- **YOUR GOAL**
Copy out the entries that follow, exactly as written.

- **MATERIAL FOR THIS EXERCISE**
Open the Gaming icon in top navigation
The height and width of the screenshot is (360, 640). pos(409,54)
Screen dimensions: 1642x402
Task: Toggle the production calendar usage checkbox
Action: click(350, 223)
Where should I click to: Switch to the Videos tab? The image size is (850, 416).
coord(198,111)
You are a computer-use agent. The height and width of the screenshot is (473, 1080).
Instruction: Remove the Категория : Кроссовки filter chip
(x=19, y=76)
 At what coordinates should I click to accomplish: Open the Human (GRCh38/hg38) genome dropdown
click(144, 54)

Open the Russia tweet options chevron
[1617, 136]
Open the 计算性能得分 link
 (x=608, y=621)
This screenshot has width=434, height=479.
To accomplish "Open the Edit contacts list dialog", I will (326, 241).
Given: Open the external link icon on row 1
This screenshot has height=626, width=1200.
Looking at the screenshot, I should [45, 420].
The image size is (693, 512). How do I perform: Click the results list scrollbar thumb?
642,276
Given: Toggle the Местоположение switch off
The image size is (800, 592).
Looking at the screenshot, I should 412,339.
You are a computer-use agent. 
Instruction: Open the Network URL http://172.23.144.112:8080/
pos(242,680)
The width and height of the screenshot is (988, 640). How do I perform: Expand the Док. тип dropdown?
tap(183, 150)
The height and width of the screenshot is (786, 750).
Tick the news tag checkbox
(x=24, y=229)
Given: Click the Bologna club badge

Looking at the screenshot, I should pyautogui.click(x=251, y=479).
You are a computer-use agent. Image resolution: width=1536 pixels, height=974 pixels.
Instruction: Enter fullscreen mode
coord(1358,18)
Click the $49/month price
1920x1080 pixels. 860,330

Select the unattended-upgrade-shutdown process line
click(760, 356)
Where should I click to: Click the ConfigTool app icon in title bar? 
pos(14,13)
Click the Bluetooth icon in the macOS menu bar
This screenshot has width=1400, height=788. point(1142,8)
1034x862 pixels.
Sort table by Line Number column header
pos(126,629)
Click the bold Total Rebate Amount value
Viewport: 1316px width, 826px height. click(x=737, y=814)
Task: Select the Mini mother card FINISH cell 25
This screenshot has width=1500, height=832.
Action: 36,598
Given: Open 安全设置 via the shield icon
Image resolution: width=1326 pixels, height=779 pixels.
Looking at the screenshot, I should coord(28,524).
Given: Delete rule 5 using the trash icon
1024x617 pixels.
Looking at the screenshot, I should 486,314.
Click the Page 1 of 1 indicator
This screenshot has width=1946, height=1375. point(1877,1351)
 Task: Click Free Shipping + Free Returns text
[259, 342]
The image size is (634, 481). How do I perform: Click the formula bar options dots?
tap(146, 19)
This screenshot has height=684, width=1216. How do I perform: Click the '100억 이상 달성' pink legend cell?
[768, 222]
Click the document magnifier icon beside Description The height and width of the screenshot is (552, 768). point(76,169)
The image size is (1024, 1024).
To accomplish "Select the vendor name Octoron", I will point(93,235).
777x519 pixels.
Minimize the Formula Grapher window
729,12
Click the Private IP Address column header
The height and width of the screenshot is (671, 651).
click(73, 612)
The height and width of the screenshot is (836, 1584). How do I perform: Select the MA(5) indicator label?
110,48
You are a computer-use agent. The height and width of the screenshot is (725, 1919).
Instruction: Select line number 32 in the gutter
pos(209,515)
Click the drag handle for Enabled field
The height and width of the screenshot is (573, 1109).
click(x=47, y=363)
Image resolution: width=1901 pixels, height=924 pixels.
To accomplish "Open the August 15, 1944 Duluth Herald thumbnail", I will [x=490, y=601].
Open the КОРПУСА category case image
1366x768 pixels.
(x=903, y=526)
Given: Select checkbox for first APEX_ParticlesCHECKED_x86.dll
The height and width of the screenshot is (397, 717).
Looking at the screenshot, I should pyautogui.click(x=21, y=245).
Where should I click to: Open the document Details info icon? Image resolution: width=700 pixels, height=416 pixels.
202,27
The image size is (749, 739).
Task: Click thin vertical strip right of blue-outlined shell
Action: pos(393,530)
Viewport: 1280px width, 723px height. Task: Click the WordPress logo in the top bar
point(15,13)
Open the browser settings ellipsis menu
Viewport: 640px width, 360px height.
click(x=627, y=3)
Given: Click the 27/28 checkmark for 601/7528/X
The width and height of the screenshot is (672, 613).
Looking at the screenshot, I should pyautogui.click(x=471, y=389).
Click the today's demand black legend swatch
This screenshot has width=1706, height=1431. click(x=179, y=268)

- **YOUR SOLUTION**
Open the Gaming icon in top navigation
The height and width of the screenshot is (360, 640). pos(409,54)
Screen dimensions: 1642x402
Task: Toggle the production calendar usage checkbox
Action: click(350, 223)
Where should I click to: Switch to the Videos tab? The image size is (850, 416).
coord(198,111)
You are a computer-use agent. The height and width of the screenshot is (473, 1080).
Instruction: Remove the Категория : Кроссовки filter chip
(x=19, y=76)
 At what coordinates should I click to accomplish: Open the Human (GRCh38/hg38) genome dropdown
click(144, 54)

Open the Russia tweet options chevron
[1617, 136]
Open the 计算性能得分 link
 (x=608, y=621)
This screenshot has width=434, height=479.
To accomplish "Open the Edit contacts list dialog", I will (326, 241).
Given: Open the external link icon on row 1
This screenshot has height=626, width=1200.
Looking at the screenshot, I should [45, 420].
The image size is (693, 512). How do I perform: Click the results list scrollbar thumb?
642,276
Given: Toggle the Местоположение switch off
The image size is (800, 592).
Looking at the screenshot, I should 412,339.
You are a computer-use agent. 
Instruction: Open the Network URL http://172.23.144.112:8080/
pos(242,680)
The width and height of the screenshot is (988, 640). How do I perform: Expand the Док. тип dropdown?
tap(183, 150)
The height and width of the screenshot is (786, 750).
Tick the news tag checkbox
(x=24, y=229)
Given: Click the Bologna club badge

Looking at the screenshot, I should pyautogui.click(x=251, y=479).
You are a computer-use agent. Image resolution: width=1536 pixels, height=974 pixels.
Instruction: Enter fullscreen mode
coord(1358,18)
Click the $49/month price
1920x1080 pixels. 860,330

Select the unattended-upgrade-shutdown process line
click(760, 356)
Where should I click to: Click the ConfigTool app icon in title bar? 
pos(14,13)
Click the Bluetooth icon in the macOS menu bar
This screenshot has width=1400, height=788. point(1142,8)
1034x862 pixels.
Sort table by Line Number column header
pos(126,629)
Click the bold Total Rebate Amount value
Viewport: 1316px width, 826px height. click(x=737, y=814)
Task: Select the Mini mother card FINISH cell 25
This screenshot has width=1500, height=832.
Action: 36,598
Given: Open 安全设置 via the shield icon
Image resolution: width=1326 pixels, height=779 pixels.
Looking at the screenshot, I should coord(28,524).
Given: Delete rule 5 using the trash icon
1024x617 pixels.
Looking at the screenshot, I should 486,314.
Click the Page 1 of 1 indicator
This screenshot has width=1946, height=1375. point(1877,1351)
 Task: Click Free Shipping + Free Returns text
[259, 342]
The image size is (634, 481). How do I perform: Click the formula bar options dots?
tap(146, 19)
This screenshot has height=684, width=1216. How do I perform: Click the '100억 이상 달성' pink legend cell?
[768, 222]
Click the document magnifier icon beside Description The height and width of the screenshot is (552, 768). point(76,169)
The image size is (1024, 1024).
To accomplish "Select the vendor name Octoron", I will point(93,235).
777x519 pixels.
Minimize the Formula Grapher window
729,12
Click the Private IP Address column header
The height and width of the screenshot is (671, 651).
click(73, 612)
The height and width of the screenshot is (836, 1584). How do I perform: Select the MA(5) indicator label?
110,48
You are a computer-use agent. The height and width of the screenshot is (725, 1919).
Instruction: Select line number 32 in the gutter
pos(209,515)
Click the drag handle for Enabled field
The height and width of the screenshot is (573, 1109).
click(x=47, y=363)
Image resolution: width=1901 pixels, height=924 pixels.
To accomplish "Open the August 15, 1944 Duluth Herald thumbnail", I will [x=490, y=601].
Open the КОРПУСА category case image
1366x768 pixels.
(x=903, y=526)
Given: Select checkbox for first APEX_ParticlesCHECKED_x86.dll
The height and width of the screenshot is (397, 717).
Looking at the screenshot, I should pyautogui.click(x=21, y=245).
Where should I click to: Open the document Details info icon? Image resolution: width=700 pixels, height=416 pixels.
202,27
The image size is (749, 739).
Task: Click thin vertical strip right of blue-outlined shell
Action: pos(393,530)
Viewport: 1280px width, 723px height. Task: Click the WordPress logo in the top bar
point(15,13)
Open the browser settings ellipsis menu
Viewport: 640px width, 360px height.
click(x=627, y=3)
Given: Click the 27/28 checkmark for 601/7528/X
The width and height of the screenshot is (672, 613).
Looking at the screenshot, I should pyautogui.click(x=471, y=389).
Click the today's demand black legend swatch
This screenshot has width=1706, height=1431. click(x=179, y=268)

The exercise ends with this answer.